■ AIM OF THE EXERCISE: As output, give the exact lines from the one containing "The image size is (436, 268)." through the end of the listing below, both included, without the pictures.

※

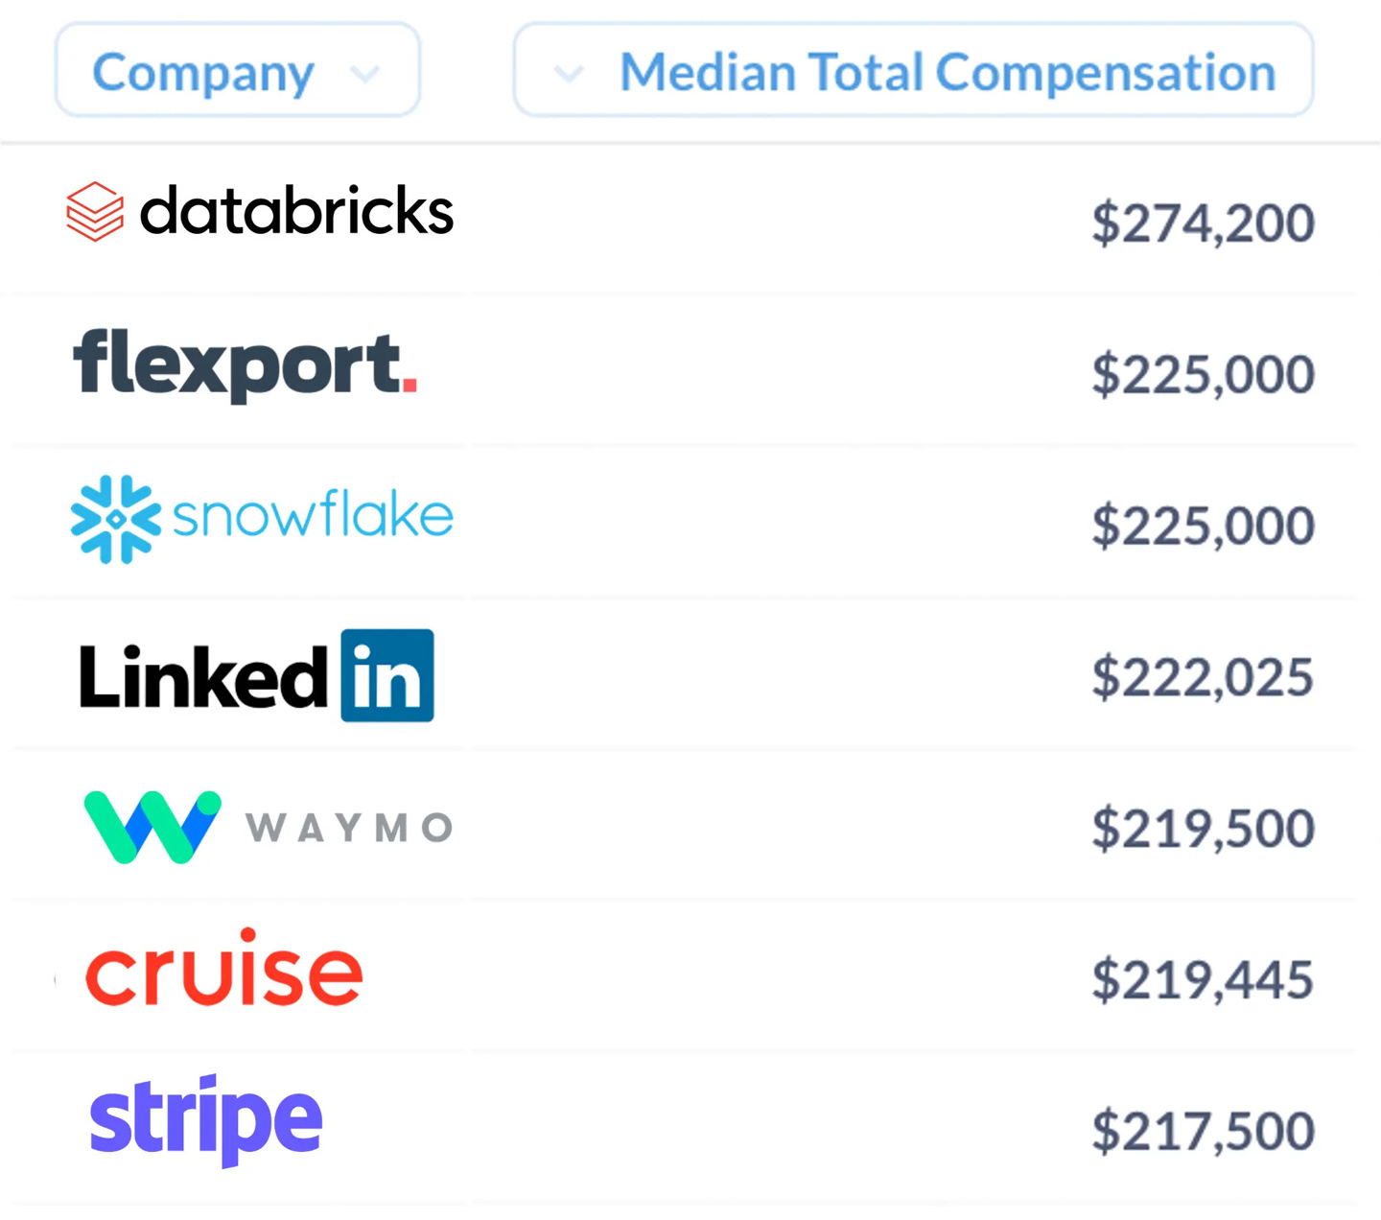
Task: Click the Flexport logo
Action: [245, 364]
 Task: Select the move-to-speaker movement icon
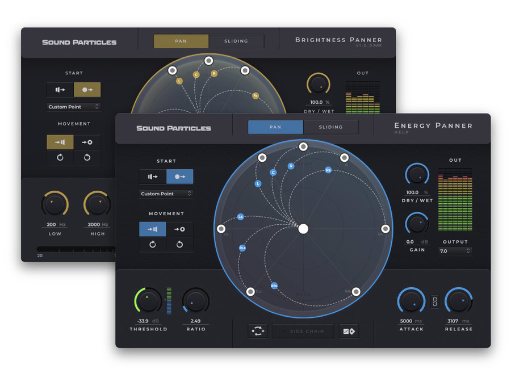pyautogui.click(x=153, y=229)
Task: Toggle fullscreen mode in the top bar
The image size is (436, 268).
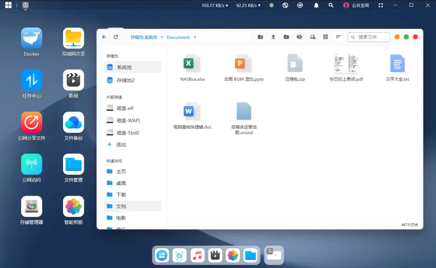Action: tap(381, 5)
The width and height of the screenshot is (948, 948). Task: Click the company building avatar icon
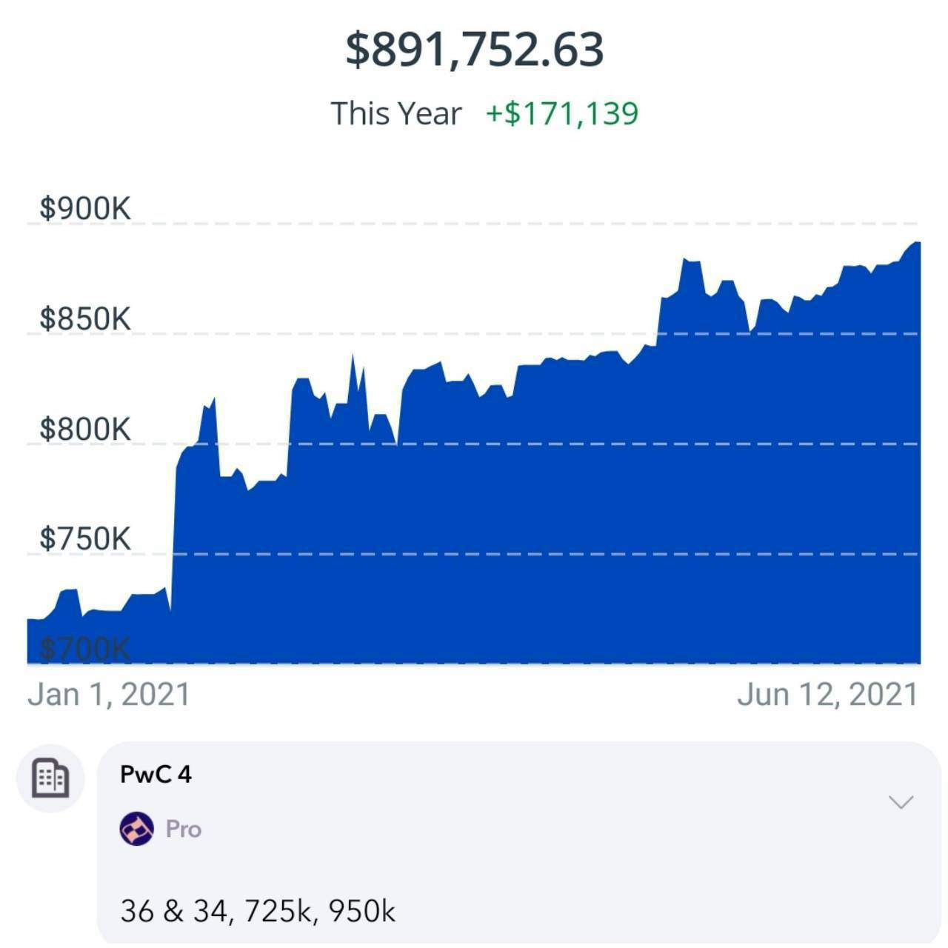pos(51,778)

※

■ EXERCISE OUTPUT:
The image size is (436, 268).
Action: tap(381, 5)
The width and height of the screenshot is (948, 948). Task: Click the company building avatar icon
pos(51,778)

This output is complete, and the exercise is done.